Pläne in Schwaz: Silberstädter schlagen Brücke in Richtung Vomp

Die Steinbrücke in Schwaz wird in den nächsten Jahren zur Großbaustelle. Ein Innsteg für Fußgänger und Radfahrer soll für Entlastungen sorgen.

Die Steinbrücke ist bei Hochwasser eine Gefahrenquelle. Sie wird saniert oder komplett erneuert.
© Dähling

Von Angela Dähling

Schwaz – Eine Innbrücke, die Vomp und Schwaz in Höhe des Schwazer Sportzentrums verbindet, ist seit Jahrzehnten eine Sehnsucht der Silberstädter. In den nächsten drei Jahren könnte sie zumindest vorläufig Realität werden.

Grund ist die sanierungsbedürftige Steinbrücke in Höhe des Krankenhauses. Das 92 Jahre alte Bauwerk ist am Ende seiner Lebensdauer. Ob die Brücke daher in den nächsten drei Jahren saniert oder durch eine neue ersetzt wird, darüber sind sich die Behörden uneins.

„Das Bundesdenkmalamt will sie erhalten, seitens der Wildbach- und Lawinenverbauung und des Wasserbauamtes will man eine neue Brücke, da die Steinbrücke bei Hochwasser die größte Verklausungsproblematik im Unterinntal darstellt“, informierte der Schwazer Bürgermeister Hans Lintner kürzlich bei der öffentlichen Gemeinderatssitzung. Das Denkmalamt halte an der Brücke fest, da sie nach Plänen des Architekten Clemens Holzmeister gebaut worden sein soll. „Dem ist aber nicht so. Ein damaliges Mitglied von Holzmeisters Architektenteam hat Pläne für die Steinbrücke gefunden, die aber so nie umgesetzt wurden. Stattdessen wurden im Prinzip jene des damaligen Landesbauamtes realisiert“, sagt Bürgermeister Lintner.

Wie dem auch sei, die Stadtgemeinde sieht durch die bevorstehenden Brückenbauarbeiten ihre Chance gekommen für den Innsteg im Bereich der Körnerstraße (ehemaliges Zöhrer-Areal) hin­über zur Eni-Tankstelle. Am Ufer soll der Steg weiter bis zum Sportzentrum verlaufen. „Für eine schräge Querung bräuchten wir eine Hängebrücke“, erklärt der Stadtchef. Der Steg soll für Fußgänger und Radfahrer sein. Errichten lassen will ihn die Stadt durch das Heer – vorausgesetzt, die Wirtschaftskammer gibt ihr Okay dazu.

Ob zusätzlich auch eine Autobrücke möglich wird, sei zu diskutieren.

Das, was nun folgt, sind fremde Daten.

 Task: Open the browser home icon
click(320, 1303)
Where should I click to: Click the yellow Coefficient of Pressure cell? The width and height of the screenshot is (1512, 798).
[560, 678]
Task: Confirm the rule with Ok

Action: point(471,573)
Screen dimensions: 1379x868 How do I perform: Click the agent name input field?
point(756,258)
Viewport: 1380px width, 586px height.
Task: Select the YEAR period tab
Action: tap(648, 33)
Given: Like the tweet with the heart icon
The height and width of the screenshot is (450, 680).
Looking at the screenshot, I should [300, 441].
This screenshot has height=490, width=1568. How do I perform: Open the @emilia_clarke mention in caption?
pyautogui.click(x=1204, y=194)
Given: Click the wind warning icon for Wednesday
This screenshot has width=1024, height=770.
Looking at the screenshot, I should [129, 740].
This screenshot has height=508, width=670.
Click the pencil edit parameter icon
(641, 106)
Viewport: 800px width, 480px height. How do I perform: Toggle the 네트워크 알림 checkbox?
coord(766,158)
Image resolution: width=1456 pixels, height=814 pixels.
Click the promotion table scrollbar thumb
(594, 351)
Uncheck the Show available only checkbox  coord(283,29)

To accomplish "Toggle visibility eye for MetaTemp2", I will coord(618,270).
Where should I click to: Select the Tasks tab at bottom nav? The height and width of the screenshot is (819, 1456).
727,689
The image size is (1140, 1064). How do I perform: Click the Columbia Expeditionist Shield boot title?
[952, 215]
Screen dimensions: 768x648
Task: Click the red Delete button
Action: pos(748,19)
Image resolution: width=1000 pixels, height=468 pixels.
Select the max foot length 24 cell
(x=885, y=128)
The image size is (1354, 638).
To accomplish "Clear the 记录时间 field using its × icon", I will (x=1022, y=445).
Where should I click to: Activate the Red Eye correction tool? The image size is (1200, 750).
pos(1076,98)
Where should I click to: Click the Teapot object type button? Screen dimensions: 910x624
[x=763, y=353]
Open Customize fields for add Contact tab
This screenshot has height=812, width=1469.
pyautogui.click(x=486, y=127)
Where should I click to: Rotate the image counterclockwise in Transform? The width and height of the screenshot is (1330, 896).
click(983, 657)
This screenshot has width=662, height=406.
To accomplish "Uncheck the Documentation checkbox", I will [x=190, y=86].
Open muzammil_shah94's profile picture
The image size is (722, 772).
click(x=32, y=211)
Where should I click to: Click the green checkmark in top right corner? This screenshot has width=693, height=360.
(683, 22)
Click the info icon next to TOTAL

Es brauche die Zusammenarbeit der Gemeinden und hier könne man aus der Not eine Tugend machen, meint GR Hermann Weratschnig (IgLS). Bekanntlich wehrten sich die Vomper einst heftig gegen eine solche Brücke, weil diese im Zusammenhang mit einem Skigebietszusammenschluss von Schwaz ins Zillertal und einer Autobahnanbindung in Vomperbach Thema war. „Ich möchte aber auch nicht, dass wir der Parkplatz für das Zillertal werden, und bin gegen diesen Skigebietszusammenschluss“, betont BM Hans Lintner.

Stattdessen sei der Wunsch, die Talstation der Kellerjochbahn talnäher als jetzt – und zwar am Arzberg – zu situieren und im Bereich Grafenast mehr Gästebetten zu schaffen. „Die brauchen wir, damit die Frequenz für den Lift gesichert ist“, meint der Stadtchef. Gespräche mit Grundbesitzern am Arzberg gebe es bereits. Ende des Jahrzehnts laufe die Genehmigung für den Kellerjochlift ab. Bis dahin sei ein Businessplan für die Auslastung nötig.

Der Vomper Bürgermeister Karl-Josef Schubert begrüßt die Idee der Fußgänger- und Radfahrerbrücke. Eine Autobrücke beim Autohaus Picker würde seiner Meinung nach auch für vielfältige Entlastungen sorgen. Zur einst geplanten Liftstation am Kasernenareal und einem Skigebietszusammenschluss sagt Schubert weiterhin Nein.